Coffee history


Coffee originated in Ethiopia, first recorded in the 15th century. In the early days, people brewed the coffee fruit like a tea, before discovering the magic in the beans. By the start of the end of the 15th century, Sufism had taken coffee overland to the Middle East, North Africa and Turkey, where people found it useful to stay awake in Sufi monasteries. Along with popularity, it gained a reputation as a narcotic. The Ottoman Empire banned it in the early 16th century and the region turned to tea. Even though the ban was later overturned, coffee would not regain its popularity in the region, and instead it spread outwards, to Europe and Asia.

 Over to Europe

Turks took coffee to Europe in the 16th century. The first coffee shops in Northern Europe came up in Vienna, Austria, where it gave people a social space that was an alternative to the taverns. While the beverage stimulated energetic discussions, people could remember the discussions in clear detail.

 Coffee in India

Legend has it that a Sufi saint named Baba Budan brought the coffee seeds from Yemen and planted them in Chikmagalur in the 17th century. The hills were named after him – Baba Budangiri, with Giri being the Kannada word for ‘Hills’. The Tat Tvam Asi Organica farm is located in these hills. Karnataka produces half the country’s coffee, and some really fine ones. Global trade takes out the best beans from India, over to Europe and North America, while we import low quality Robustas from Vietnam to produce Instant Coffee.

What is Instant Coffee?

When coffee decoction is dehydrated into granules, we get Instant Coffee. These granules can be mixed with water to rehydrate them into a solution which looks like coffee. This is a cheap, quick alternative to regular coffee. I would call it a warm drink which has some characteristics of coffee, similar to how instant noodles has some of the characteristics of real, slow-cooked noodles.

 The Caffeine Kick

Caffeine is a stimulant, and a mild drug.
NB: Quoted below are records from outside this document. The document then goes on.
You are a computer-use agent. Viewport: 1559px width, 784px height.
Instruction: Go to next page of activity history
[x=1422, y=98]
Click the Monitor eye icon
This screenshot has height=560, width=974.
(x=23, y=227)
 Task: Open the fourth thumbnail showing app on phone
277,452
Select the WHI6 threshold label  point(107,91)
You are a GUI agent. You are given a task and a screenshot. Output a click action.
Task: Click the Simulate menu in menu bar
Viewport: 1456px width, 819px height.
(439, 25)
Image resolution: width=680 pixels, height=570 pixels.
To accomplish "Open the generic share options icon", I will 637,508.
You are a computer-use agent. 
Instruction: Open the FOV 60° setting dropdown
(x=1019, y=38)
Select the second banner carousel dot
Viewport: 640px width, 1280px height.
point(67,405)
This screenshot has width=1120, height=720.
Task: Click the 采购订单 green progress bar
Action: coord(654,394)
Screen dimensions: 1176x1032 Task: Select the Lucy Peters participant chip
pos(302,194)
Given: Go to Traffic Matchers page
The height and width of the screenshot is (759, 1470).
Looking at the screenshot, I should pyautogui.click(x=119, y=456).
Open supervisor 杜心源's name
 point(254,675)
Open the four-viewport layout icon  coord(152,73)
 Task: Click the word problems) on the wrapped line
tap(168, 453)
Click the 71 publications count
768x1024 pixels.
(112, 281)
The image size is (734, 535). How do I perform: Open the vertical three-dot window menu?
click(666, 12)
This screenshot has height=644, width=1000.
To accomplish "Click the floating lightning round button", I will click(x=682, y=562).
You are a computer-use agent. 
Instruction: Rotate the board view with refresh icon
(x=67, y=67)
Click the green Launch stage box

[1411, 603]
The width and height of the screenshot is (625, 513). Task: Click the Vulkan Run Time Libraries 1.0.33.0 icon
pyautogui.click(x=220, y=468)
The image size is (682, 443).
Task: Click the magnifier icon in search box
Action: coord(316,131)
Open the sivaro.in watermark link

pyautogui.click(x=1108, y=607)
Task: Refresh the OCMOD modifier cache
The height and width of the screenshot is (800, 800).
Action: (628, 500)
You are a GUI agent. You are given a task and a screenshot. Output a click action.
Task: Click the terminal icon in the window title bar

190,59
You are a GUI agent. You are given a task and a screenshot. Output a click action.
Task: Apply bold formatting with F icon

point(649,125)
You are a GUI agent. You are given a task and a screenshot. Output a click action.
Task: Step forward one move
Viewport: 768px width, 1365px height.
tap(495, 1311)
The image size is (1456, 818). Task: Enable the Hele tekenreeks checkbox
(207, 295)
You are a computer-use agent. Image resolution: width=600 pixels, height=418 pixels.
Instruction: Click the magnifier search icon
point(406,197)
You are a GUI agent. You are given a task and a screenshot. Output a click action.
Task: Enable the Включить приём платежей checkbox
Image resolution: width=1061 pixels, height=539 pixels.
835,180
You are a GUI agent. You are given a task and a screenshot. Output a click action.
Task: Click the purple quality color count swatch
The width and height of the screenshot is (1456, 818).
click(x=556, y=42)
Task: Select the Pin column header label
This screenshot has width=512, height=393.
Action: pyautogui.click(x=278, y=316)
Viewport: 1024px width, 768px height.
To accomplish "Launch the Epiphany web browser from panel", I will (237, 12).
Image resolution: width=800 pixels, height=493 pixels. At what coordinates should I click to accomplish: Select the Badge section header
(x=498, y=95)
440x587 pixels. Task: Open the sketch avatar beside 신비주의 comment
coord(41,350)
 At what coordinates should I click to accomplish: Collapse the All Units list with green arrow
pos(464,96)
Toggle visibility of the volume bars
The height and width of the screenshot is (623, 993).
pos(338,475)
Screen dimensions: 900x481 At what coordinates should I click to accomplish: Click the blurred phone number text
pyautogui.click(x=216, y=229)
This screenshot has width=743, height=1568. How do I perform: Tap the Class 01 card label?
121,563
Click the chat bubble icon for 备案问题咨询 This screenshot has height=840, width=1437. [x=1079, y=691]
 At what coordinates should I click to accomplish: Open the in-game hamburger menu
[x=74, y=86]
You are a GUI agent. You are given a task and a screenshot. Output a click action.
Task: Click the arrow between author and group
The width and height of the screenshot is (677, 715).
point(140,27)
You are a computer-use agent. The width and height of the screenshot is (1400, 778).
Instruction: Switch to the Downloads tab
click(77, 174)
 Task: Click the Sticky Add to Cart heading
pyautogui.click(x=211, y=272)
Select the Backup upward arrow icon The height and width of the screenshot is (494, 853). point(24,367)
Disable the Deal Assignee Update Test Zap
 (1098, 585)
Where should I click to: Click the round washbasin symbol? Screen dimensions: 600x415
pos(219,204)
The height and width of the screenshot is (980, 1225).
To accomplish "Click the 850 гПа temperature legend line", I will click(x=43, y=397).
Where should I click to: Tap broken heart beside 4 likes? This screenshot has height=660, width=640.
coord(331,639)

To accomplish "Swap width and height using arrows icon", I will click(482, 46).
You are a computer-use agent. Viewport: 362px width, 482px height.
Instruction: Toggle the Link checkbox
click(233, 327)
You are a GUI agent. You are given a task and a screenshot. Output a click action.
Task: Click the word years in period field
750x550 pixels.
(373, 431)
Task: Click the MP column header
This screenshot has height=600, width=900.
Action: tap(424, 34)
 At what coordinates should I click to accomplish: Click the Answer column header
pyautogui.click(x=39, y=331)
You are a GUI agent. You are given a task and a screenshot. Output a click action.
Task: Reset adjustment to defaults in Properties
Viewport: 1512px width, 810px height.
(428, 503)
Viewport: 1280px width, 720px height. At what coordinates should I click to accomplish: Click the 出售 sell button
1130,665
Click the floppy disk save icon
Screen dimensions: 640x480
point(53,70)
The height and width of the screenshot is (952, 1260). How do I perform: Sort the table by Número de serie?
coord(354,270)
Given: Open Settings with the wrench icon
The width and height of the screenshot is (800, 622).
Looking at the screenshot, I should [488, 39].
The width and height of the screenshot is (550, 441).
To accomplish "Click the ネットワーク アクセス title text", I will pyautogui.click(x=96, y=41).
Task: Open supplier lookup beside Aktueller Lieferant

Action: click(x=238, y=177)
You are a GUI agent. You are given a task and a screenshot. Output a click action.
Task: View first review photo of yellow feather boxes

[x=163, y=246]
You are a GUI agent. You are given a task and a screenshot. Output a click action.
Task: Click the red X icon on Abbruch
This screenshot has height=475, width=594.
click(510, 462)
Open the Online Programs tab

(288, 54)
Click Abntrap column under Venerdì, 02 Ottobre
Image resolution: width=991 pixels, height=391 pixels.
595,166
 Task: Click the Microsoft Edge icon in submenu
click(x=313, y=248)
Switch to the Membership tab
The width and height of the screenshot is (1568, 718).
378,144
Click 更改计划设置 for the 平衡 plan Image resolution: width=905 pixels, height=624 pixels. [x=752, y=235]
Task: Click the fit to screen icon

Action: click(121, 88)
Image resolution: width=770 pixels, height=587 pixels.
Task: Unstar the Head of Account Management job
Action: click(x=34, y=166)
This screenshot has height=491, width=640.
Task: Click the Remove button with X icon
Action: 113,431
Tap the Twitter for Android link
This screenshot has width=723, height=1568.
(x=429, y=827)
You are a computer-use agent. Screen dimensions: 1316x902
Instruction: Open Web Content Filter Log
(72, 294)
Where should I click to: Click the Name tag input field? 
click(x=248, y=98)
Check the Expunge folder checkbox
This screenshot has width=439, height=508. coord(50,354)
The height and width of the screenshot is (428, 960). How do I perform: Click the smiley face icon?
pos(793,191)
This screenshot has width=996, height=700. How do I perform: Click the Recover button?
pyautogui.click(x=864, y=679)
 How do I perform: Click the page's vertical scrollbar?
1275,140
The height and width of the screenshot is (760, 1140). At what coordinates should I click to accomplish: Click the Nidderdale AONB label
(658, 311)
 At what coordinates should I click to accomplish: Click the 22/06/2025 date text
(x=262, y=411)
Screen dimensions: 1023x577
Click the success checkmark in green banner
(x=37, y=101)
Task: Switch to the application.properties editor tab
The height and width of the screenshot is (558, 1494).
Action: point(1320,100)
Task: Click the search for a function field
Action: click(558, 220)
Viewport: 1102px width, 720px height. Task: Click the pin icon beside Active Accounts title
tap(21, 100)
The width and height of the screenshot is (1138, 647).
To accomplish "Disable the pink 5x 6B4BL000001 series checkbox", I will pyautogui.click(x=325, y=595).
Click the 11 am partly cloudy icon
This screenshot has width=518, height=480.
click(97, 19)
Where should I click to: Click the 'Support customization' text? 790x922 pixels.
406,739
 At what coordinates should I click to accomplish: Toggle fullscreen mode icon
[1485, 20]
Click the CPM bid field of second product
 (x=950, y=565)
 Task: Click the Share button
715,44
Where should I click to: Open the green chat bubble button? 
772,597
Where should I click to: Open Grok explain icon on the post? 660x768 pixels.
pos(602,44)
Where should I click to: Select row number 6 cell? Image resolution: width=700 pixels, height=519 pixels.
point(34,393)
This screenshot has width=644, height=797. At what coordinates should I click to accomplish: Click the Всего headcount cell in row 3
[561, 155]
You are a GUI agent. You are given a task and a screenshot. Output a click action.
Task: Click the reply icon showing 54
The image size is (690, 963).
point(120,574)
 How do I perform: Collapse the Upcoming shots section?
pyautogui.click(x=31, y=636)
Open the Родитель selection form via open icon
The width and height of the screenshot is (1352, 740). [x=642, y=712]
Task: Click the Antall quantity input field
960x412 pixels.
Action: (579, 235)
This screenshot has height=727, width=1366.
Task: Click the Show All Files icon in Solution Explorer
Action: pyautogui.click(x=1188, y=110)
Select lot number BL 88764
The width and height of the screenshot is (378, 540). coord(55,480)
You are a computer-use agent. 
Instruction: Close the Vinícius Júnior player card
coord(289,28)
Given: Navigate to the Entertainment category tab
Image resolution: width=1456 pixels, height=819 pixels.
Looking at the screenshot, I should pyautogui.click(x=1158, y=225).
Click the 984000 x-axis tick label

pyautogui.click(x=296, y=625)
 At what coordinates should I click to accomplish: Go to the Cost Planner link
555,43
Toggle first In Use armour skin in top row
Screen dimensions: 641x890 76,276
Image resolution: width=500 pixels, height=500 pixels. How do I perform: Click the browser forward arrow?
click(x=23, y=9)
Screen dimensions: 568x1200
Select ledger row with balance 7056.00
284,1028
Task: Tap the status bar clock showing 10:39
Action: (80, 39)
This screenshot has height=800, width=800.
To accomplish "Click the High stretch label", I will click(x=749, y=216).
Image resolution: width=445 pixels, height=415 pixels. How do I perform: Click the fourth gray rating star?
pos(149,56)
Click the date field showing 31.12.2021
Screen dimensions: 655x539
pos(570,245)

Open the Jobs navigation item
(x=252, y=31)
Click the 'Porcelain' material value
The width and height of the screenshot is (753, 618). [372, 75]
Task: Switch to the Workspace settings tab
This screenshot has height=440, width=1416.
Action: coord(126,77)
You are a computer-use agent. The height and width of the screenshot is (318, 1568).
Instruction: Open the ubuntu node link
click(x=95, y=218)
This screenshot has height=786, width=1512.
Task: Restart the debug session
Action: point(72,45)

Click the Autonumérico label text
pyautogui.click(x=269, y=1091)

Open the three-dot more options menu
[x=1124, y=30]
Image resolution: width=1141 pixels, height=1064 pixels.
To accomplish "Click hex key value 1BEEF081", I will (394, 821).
Different people’s bodies react differently to caffeine, and this relationship could change over the course of one’s lifetime. If you don’t enjoy too much caffeine,you should choose Arabica over Robusta. Some people don’t like any caffeine in their coffee, and they consume decaffeinated coffee, or simply Decaf. This process of decaffeination is performed for free, and the caffeine extracted is a prized commodity, thanks to cola and energy drinks.

What is Chicory?

Chicory is the root of a plant, which is ground and mixed with coffee. During the Hundred Years War between England and France, coffee was in short supply, and chicory powder was mixed in, to increase the amount of coffee available to the French troops. Unrelated to the war which triggered this experiment, Southern India took a liking to the flavour of thick chicory-coffee decoction mixed with milk and sugar, and this is the coffee you most commonly find as ‘Filter Coffee’ in South India. At Vui, we sell only coffee, and no chicory.

Civet Coffee

In the wild, the Asian Palm Civet picks the tastiest fruits to eat, and this forms a part of their varied diet. The enzymes in their gut imparts special flavours to the beans, which are excreted. It takes painstaking effort to collect these beans off the ground, and there is only so much coffee that the cats eat and only a small part of that can be collected. Thanks to market driven demand,people have begun caging the civet cats and force-feeding a diet of exclusively coffee. This is both cruel and ineffective, as the taste of the beans come from the natural selection and healthy gut of a wild civet cat. Tat Tvam Asi Organica being a permaculture farm next to Bhadra Wildlife Sanctuary, forages a small quantity of civet beans from the forest floor during the harvest.